To prevent confusion, I will highlight the definition of the verb ban from Google:
officially or legally prohibit (something).
The Lebanese American University's libraries (largest libraries in the Middle East with over 350,000 books) provide the book. Searching the catalog here with the phrase "The diary of Anne Frank" (or The Diary of a Young Girl) will return results, and the book is currently available for loan to currently enrolled students:
Moving on to Antoine Online, the e-commerce platform of the Lebanese-based Library Antoine, does provide the book:
In Addition, Maliks, a bookstore founded in 1998 with many branches in Lebanon, provides the book 'offline' [buy it in store] to anyone at a great price.
What is more surprising is the WSJ's article Why Jane Fonda Is Banned in Beirut which started with:
A professor at the American University here recently ordered copies of "The Diary of Anne Frank" for his classes, only to learn that the book is banned.
That is extremely odd because the American University of Beirut does provide the book offline for students:
The Wall Street Journal article is an example of bad journalism because it doesn't provide any source for its news and concludes that this book is banned in Lebanon just because of Dr. Marling's bad anecdotal experience.
Furthermore, instead of providing evidence of the banning of the book, the article uses the red-herring fallacy by talking about copyright laws in Lebanon to distract the audience.
Now, that this answer has demonstrated that the book available for purchase or loan in Lebanon. The next question would be, is there a ban that is widely ignored? In other words, is the book "officially or legally prohibited"?
Censorshiplebanon.org, link provided in your question, cites the book as banned by Hezbollah.
Huffingtonpost.com, link provided in your question, cites Hezbollah as the banner too.
Dailystar.com.lb seems to be the originator of this piece of news. Huffington Post and other news articles all quote this as the originator of this news. http://www.ynetnews.com/ also plagiarized Daily Star's article.
So, ignoring Dr. Marling's bad anecdotal experience, online articles seem to be claiming that a ban occurred by Hezbollah.
Moving on, DailyStar's article is extremely misleading, its title is:
Anne Frank diary censored from Beirut school textbooks for 'Zionist' material
A rational person would understand the title as "Anne Frank diary got banned in Beirut schools".
But in fact, the article just talks about how just one school banned the textbook, and not because of a ban by Hezbollah, but because of the result of a campaign by Hezbollah:
Anne Frank’s diary has been censored out of a school textbook in Lebanon following a campaign by Hizbullah claiming the classic work promotes Zionism.
The most fit article of the event is one by the THE JEWISH CHRONICLE ONLINE titled:
Lebanon school bans 'Zionist' Anne Frank
And said:
A Beirut school has removed a textbook containing excerpts of The Diary of Anne Frankfrom its syllabus after Hizbollah claimed it promotes Zionism.

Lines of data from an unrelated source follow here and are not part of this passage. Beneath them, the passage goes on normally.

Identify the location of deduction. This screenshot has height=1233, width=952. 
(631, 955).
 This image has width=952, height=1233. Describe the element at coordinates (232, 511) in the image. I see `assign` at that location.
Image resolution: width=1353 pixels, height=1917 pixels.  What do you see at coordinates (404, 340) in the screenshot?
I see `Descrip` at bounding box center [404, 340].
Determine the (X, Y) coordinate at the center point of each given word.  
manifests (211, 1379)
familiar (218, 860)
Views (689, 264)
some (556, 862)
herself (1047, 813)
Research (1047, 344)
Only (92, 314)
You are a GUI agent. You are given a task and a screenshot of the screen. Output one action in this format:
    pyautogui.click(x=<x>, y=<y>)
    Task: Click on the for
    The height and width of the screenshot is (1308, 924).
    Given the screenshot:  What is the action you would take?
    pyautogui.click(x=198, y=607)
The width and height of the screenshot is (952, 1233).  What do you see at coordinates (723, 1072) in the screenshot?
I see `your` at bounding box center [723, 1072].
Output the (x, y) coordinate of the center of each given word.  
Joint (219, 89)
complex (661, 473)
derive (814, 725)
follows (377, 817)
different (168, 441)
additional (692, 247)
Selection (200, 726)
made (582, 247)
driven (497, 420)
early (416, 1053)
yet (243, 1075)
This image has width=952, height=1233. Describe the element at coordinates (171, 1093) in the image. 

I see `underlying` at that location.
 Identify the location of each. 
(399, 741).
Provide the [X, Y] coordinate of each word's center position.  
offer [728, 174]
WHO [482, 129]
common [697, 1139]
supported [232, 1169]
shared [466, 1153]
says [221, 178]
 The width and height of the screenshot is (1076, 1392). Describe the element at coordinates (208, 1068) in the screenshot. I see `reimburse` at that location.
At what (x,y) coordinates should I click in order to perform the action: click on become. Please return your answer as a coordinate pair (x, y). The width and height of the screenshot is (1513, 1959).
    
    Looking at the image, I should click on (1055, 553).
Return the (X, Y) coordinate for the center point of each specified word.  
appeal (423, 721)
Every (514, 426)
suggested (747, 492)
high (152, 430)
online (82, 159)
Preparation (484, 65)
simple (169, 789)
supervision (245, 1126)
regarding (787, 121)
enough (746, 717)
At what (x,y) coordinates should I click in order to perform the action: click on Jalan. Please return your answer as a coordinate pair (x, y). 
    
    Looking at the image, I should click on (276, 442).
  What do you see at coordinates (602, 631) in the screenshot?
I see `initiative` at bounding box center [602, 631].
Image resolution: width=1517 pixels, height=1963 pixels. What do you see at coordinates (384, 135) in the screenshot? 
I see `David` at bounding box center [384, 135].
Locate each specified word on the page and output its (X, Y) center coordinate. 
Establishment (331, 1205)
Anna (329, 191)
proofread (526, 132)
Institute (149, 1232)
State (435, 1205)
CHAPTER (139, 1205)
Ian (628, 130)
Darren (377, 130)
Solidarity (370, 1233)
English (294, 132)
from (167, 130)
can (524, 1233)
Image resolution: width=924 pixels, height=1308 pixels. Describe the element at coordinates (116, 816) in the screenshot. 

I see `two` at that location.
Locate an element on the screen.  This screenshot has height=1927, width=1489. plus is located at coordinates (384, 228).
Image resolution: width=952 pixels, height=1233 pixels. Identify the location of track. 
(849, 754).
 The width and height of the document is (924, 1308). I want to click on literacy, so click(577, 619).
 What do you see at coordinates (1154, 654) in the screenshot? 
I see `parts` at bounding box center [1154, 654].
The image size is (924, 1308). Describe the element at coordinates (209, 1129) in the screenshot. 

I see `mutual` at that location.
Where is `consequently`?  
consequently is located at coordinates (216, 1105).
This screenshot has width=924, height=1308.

Moreover, for a ban to occur officially in Lebanon, you need the Directorate General of General Security to issue the ban and not just one political party like Hezbollah, quote:
Censorship controls over literary and artistic works and publications in Lebanon
today fall under the jurisdiction of the Directorate General of General Security.
Sure, there is a possibility that Hezbollah banned this book, the Virtual Museum of Censorship reported, but Hezbollah has 12 seats out of 126 in the Lebanese Parliament. The terrorist-labelled political party Hezbollah funded by Iran is a "state within a state", the organization has its own territory, TV station and military. It can ban be the book in its territory, formerly known as al-Dahiya al-Janubiya, but not in the whole of Lebanon.
Conclusion: There doesn't seem to be any evidence online or offline suggesting that there is ban of "The Diary of Anne Frank" book in the whole of Lebanon, The Virtual Museum of Lebanon lists the book as banned by Hezbollah but the terrorist-labelled political party Hezbollah can urge or force its supporters and schools to stop using the book but they cannot ban the book in the country. The top academic institutions and top libraries will continue loaning and selling the book.